Hiroshima: trying to clear away a 40-year-old cloud

THE morning of Aug. 6 approaches. Once again the photograph of a scorched watch, with the hands fixed forever at 8:16, appears in newspapers and magazines to remind us of the exact moment the atomic bomb fell on Hiroshima. As always, we come to the anniversary of the first day of the Nuclear Age with a reluctance compounded of confusion and distress. And why not? Who would wish to bear witness again, for the 40th time, to that fireball in the sky, or to that wasteland underneath, made even more desolate by the domed building still perversely standing beside a single tree defoliated and twisted like a cross?

Yet it seems to be our duty -- the least we can do -- to recall for still another year the story of The Bomb. This has become the family album of the nuclear generation. The yellowing pages of our scrapbook turn, and here is Robert Oppenheimer, angular as a stork, on the desert of New Mexico. And here is Col. Paul Tibbets, clear-eyed and nonchalant, beside his B-29. And here are the faces, then and now, of Japanese walking the streets of Hiroshima on the summer morning of Aug. 6, 1945.

Repetition has taken its toll. By now the story has acquired the polished smoothness of a myth, even though, for 364 days of the year, we come close to forgetting the unforgettable.

By now the words ``holocaust'' and ``apocalypse'' have been invoked so often that they glance off the mind -- syllables with blunted edges.

By now inevitable touches of chic creep into the retelling. This year the mushroom cloud has become a graphic designer's logo to tie a magazine supplement together.

By now we have abstracted the raw event all too neatly into stats. Any schoolchild can reel off the figures that prove how puny a blast ravaged Hiroshima compared with the explosion the most modest warhead would detonate today.

By now every possible posture has been struck. Who has not read Jonathan Schell's ``The Fate of the Earth,'' or a book like it? Who has not seen the film ``The Day After,'' or a scenario equally determined to outdo with special effects the 43 seconds of destruction 40 years ago?

By now, in short, our responses seem orchestrated. Right on cue, we can be counted on to chorus, ``Never before have human beings possessed so much power -- never before have human beings felt so powerless.''

We are getting good at paying our respects to problems we do little about.

We can perform our Hiroshima interlude with compassionate efficiency, for the 40th time, and return to business as usual. But should we?
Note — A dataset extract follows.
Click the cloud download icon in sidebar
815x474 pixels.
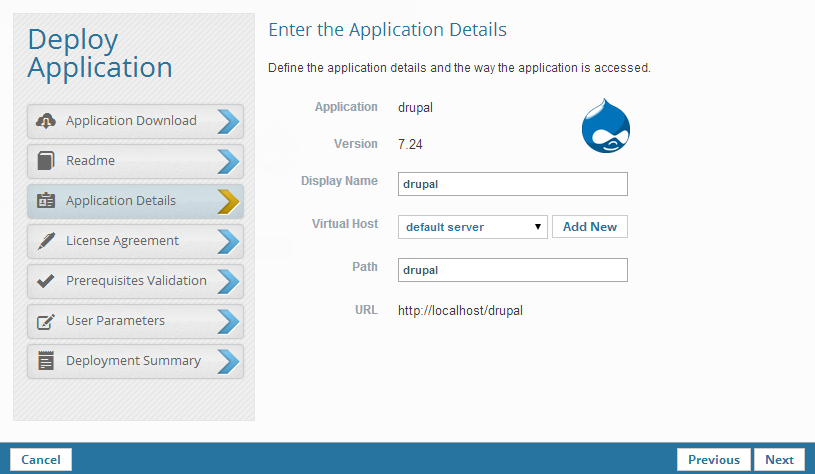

Maybe the 40th anniversary -- if the round number does little else -- ought to force us to acknowledge that we have reduced nothing to a formula except our habits of commemoration. In the four decades of the Nuclear Age no consensus has been reached on how this proliferating monster in our midst may be contained and controlled. Neither the people in the Pentagon nor the demonstrators who wind ribbons about them nor the negotiators at the SALT tables nor all the politicians in four decades of world hist ory have come even close to resolving the unprecedented dilemma tragically dramatized by Hiroshima.

The Bomb has become our Tower of Babel. If anything, we sound more muddled than in 1945 as we talk about a ``protracted limited nuclear war'' or argue over ``star wars'' or debate the latest moot question: Will World War III destroy more people by means of ``nuclear winter'' or starvation?

Martin Buber's prediction to the nuclear strategists of 30 years ago would appear to have come true: ``The game plays with you.''

It is only a slight exaggeration to say that in everything but nuclear stockpiles we are still back at Square 1 -- power brokers and idealists alike -- lacking the right answers, or even the right questions.

Sometime before 1945, before we all got into our rut, historians reported the excavation of a Roman monument in North Africa estimated to be 2,000 years old. The inscription on the stone formed a curiously prophetic challenge to the men and women of the Nuclear Age, as more than one commentator has noted. The epitaph reads: ``Here am I, the captain of a legion of Rome who serves in the desert of Libya and learns and ponders this truth: that there are in life but two things, love and power, and no man

has both.''

So speaks Roman stoicism. Are we prepared then to concede that the captain is right and to join him in a post-nuclear world that has become all desert, without even a monument?

For 40 years, in fact, we have behaved like stoics, all too readily granting, like a good, weary Roman, that love is ineffectual and power is cynical -- and this may be the real point.

If we are serious about Hiroshima -- doves, hawks, and everybody in between -- we will not wait for the next retrospective, in 1986. We will begin the 41st year on Aug. 7 with a confession that we have, for four decades, posed as peacemakers at anniversary time. Now and then we have even worked as peacemakers in between. But none of us on earth during the past 40 years have begun to do all that ingenious and passionate human beings can do in behalf of peace.

Such a confession would lead at least to clarity, and just possibly to a modest renewal of hope.